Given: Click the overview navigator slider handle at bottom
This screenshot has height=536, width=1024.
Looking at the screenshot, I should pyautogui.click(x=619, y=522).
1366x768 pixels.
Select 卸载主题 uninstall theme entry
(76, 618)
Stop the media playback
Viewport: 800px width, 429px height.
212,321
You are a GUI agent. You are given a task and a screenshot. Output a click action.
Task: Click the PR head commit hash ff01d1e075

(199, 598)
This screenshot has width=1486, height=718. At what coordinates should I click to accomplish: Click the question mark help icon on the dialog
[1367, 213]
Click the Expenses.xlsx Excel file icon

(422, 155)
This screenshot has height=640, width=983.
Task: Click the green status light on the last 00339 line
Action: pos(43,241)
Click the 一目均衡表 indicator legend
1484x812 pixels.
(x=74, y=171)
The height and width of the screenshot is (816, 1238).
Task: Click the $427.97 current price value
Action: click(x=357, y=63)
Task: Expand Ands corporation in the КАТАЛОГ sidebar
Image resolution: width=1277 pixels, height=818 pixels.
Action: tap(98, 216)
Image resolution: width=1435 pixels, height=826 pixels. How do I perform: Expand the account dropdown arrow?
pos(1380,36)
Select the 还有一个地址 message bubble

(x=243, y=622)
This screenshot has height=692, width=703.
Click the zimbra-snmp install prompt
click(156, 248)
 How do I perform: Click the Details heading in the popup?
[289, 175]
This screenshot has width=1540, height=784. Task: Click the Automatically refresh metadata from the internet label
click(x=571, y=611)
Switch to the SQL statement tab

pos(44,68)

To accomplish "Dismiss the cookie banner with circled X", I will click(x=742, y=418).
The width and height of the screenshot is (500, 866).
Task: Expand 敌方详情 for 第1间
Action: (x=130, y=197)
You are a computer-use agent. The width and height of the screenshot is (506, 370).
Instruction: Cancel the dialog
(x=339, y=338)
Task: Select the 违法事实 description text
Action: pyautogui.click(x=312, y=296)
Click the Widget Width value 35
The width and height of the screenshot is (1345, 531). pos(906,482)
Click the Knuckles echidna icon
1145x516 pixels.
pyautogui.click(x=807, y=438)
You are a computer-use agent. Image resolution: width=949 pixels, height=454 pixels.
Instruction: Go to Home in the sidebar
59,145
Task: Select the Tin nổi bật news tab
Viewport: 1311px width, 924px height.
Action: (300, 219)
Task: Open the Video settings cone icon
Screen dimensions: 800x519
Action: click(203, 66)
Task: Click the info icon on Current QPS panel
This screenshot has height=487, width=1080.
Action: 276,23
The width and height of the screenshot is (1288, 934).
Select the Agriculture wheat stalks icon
========================================================================
*Work instructions*
Every record in the listing above should be reproduced exactly.

*Solution to the problem*
Given: Click the overview navigator slider handle at bottom
This screenshot has height=536, width=1024.
Looking at the screenshot, I should pyautogui.click(x=619, y=522).
1366x768 pixels.
Select 卸载主题 uninstall theme entry
(76, 618)
Stop the media playback
Viewport: 800px width, 429px height.
212,321
You are a GUI agent. You are given a task and a screenshot. Output a click action.
Task: Click the PR head commit hash ff01d1e075

(199, 598)
This screenshot has width=1486, height=718. At what coordinates should I click to accomplish: Click the question mark help icon on the dialog
[1367, 213]
Click the Expenses.xlsx Excel file icon

(422, 155)
This screenshot has height=640, width=983.
Task: Click the green status light on the last 00339 line
Action: pos(43,241)
Click the 一目均衡表 indicator legend
1484x812 pixels.
(x=74, y=171)
The height and width of the screenshot is (816, 1238).
Task: Click the $427.97 current price value
Action: click(x=357, y=63)
Task: Expand Ands corporation in the КАТАЛОГ sidebar
Image resolution: width=1277 pixels, height=818 pixels.
Action: tap(98, 216)
Image resolution: width=1435 pixels, height=826 pixels. How do I perform: Expand the account dropdown arrow?
pos(1380,36)
Select the 还有一个地址 message bubble

(x=243, y=622)
This screenshot has height=692, width=703.
Click the zimbra-snmp install prompt
click(156, 248)
 How do I perform: Click the Details heading in the popup?
[289, 175]
This screenshot has width=1540, height=784. Task: Click the Automatically refresh metadata from the internet label
click(x=571, y=611)
Switch to the SQL statement tab

pos(44,68)

To accomplish "Dismiss the cookie banner with circled X", I will click(x=742, y=418).
The width and height of the screenshot is (500, 866).
Task: Expand 敌方详情 for 第1间
Action: (x=130, y=197)
You are a computer-use agent. The width and height of the screenshot is (506, 370).
Instruction: Cancel the dialog
(x=339, y=338)
Task: Select the 违法事实 description text
Action: pyautogui.click(x=312, y=296)
Click the Widget Width value 35
The width and height of the screenshot is (1345, 531). pos(906,482)
Click the Knuckles echidna icon
1145x516 pixels.
pyautogui.click(x=807, y=438)
You are a computer-use agent. Image resolution: width=949 pixels, height=454 pixels.
Instruction: Go to Home in the sidebar
59,145
Task: Select the Tin nổi bật news tab
Viewport: 1311px width, 924px height.
Action: (300, 219)
Task: Open the Video settings cone icon
Screen dimensions: 800x519
Action: click(203, 66)
Task: Click the info icon on Current QPS panel
This screenshot has height=487, width=1080.
Action: 276,23
The width and height of the screenshot is (1288, 934).
Select the Agriculture wheat stalks icon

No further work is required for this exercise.